SELECTED EXTRACT |
Byron Pitts: And his reputation was?
Rick Benson: He could get things fixed. He said, "I'll guarantee you misdemeanors. With no jail time, but you'll have to move out of Kentucky."
Byron Pitts: Did you think he was on the up and up?
Rick Benson: Well, no. If he was on the up and up, he wouldn't have been able to do that?
Byron Pitts: How much was his fee?
Rick Benson: $150,000.
Byron Pitts: $150,000 is a lot of money.
Rick Benson: The rest of your life in prison's a lot of time.

Rick Benson says he was also forced to pay the sheriff $10,000 in cash and make a donation to the sheriff's department of $25,000.

Adam Sulfridge: That's enough to make you say, "Okay, what's going on here?" But then whenever you see the actual cashier's check in that file, where he donated $25,000 to the sheriff's department as a condition of his plea agreement that's just, I mean that's crazy.

With information on that case and others, Samantha and Adam pressed Sheriff Hodge for an interview. He reluctantly agreed.

Adam Sulfridge: He was just all relaxed, leaning back in his chair, being that good ole boy.

MATERIAL |
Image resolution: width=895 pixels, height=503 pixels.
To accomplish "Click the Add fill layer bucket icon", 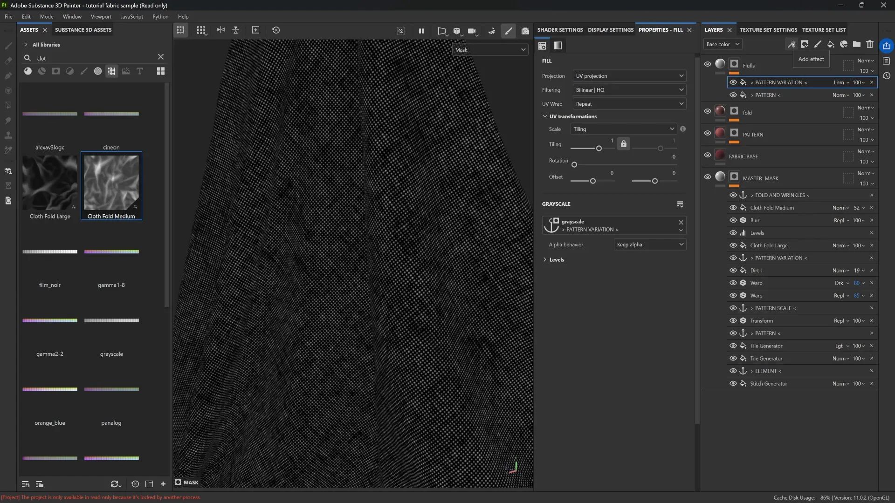I will click(x=831, y=44).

REQUIRED WORK |
1 – Name every person mentioned by name in the transcript about the Kentucky sheriff.
2 – Pick up the transcript about the Kentucky sheriff after its final line and keep it going.

THE RESPONSES |
1 – Byron Pitts, Rick Benson, Adam Sulfridge, Samantha, Sheriff Hodge

2 –
Byron Pitts: The sheriff thought this was a field trip?
Adam Sulfridge: Yeah. You know, you got this, this, little out-of-towner girl and this 20-year-old college kid. We played along, we played nice for a very long time. Let him lie.

In the course of the interview, legally recorded without Sheriff's Hodge's knowledge, Adam asked him about the guns seized from Rick Benson. But the sheriff's answers didn't match the facts. He claimed the ATF, the Bureau of Alcohol, Tobacco and Firearms, had them.

[Lawrence Hodge: I don't even know who Rick Benson is...
Adam Sulfridge: He was a big case.
Lawrence Hodge: Oh, that's ATF, yeah. How many guns were they?
Adam Sulfridge: Seventeen.
Lawrence Hodge: On Rick Benson?
Adam Sulfridge: Yeah.
Lawrence Hodge: They would've took those. I tell you, you probably need to have an ATF agent here with me if you want to talk about that.
Adam Sulfridge: So I need to ask them if they got those guns?
Lawrence Hodge: Well, you just need to ask them about the whole case.]
Byron Pitts: So when the sheriff said he'd given guns to the ATF, you knew he was lying?
Adam Sulfridge: They never took the guns. They never even opened a case in this situation. And once we had that, I mean you got a heck of a story.
Todd Tremaine: I was like, "Wow. I can't believe he just said that." And he just kept lying, lying, lying and I was giddy.
Byron Pitts: What do you make of that? That two 20-somethings--
Todd Tremaine: Right.
Byron Pitts: With pens and notebooks could do what seasoned law enforcement officers couldn't do?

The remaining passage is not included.